In a time full of unprecedented events, “Tiger King” is somehow undoubtedly the strangest thing I’ve seen in weeks. And it is an absolute must-watch. Bizarre, offensive, upsetting and darkly funny, this Netflix documentary is everything you never knew you wanted.

The primary subject, Joe Exotic, sports a bleached mullet and rows of piercings on both ears. Another silver hoop hangs distinctively at the corner of his eyebrow. He films dramatic music videos of himself singing to his husbands (he has two), and you’ll often find him wearing sparkly button-downs and carrying a baby tiger. 

Exotic lives on a compound with cages full of big cats. He, and other tiger owners across the United States, interact with these cats freely. They let them ride around in the front seat of their cars. They play and cuddle with them — all despite the very real danger they pose. At one point, a tiger drags Exotic around his cage by his foot. The whole thing is captured on film: Exotic limps off, screaming expletives, shooting a small pistol at the ground and threatening to shoot the tiger between the eyes.

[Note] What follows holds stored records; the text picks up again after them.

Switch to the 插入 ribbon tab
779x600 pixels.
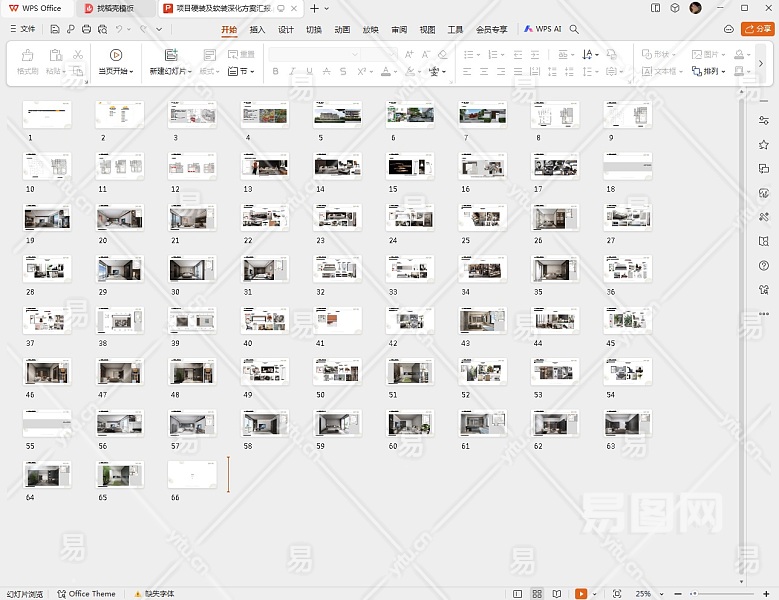tap(257, 29)
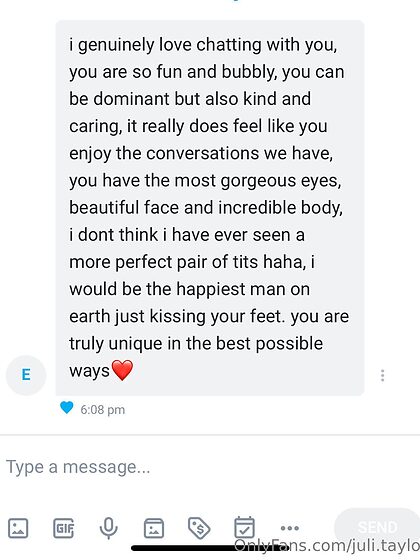Show more composer options (three horizontal dots)
The width and height of the screenshot is (420, 560).
[x=290, y=528]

Exotic is not the only bizarre individual involved in what is rapidly revealed to be a crime-ridden business. There’s Doc Antle, another polygamist and tiger owner, who is suspected of euthanizing baby tigers once they’re too old to be safely held by tourists. There’s Jeff Lowe, a con man that becomes involved in a murder-for-hire plot. And then there’s Carole Baskin, the owner of Big Cat Rescue, who fights to end the sale and breeding of tigers. A considerable amount of time is dedicated to watching Baskin ride her bicycle, hair flowing in slow motion behind her. Watchers also spend a lot of time listening to Exotic describe the many creative ways he’d like to kill her. 

The documentary makes some creative errors. It spends too much time on dramatically panning shots of Baskin, a few shots feel out of place or out of order and the interviewers allow their subjects too much time to speculate. But, the story is undeniably fascinating —it's one you have to see to believe.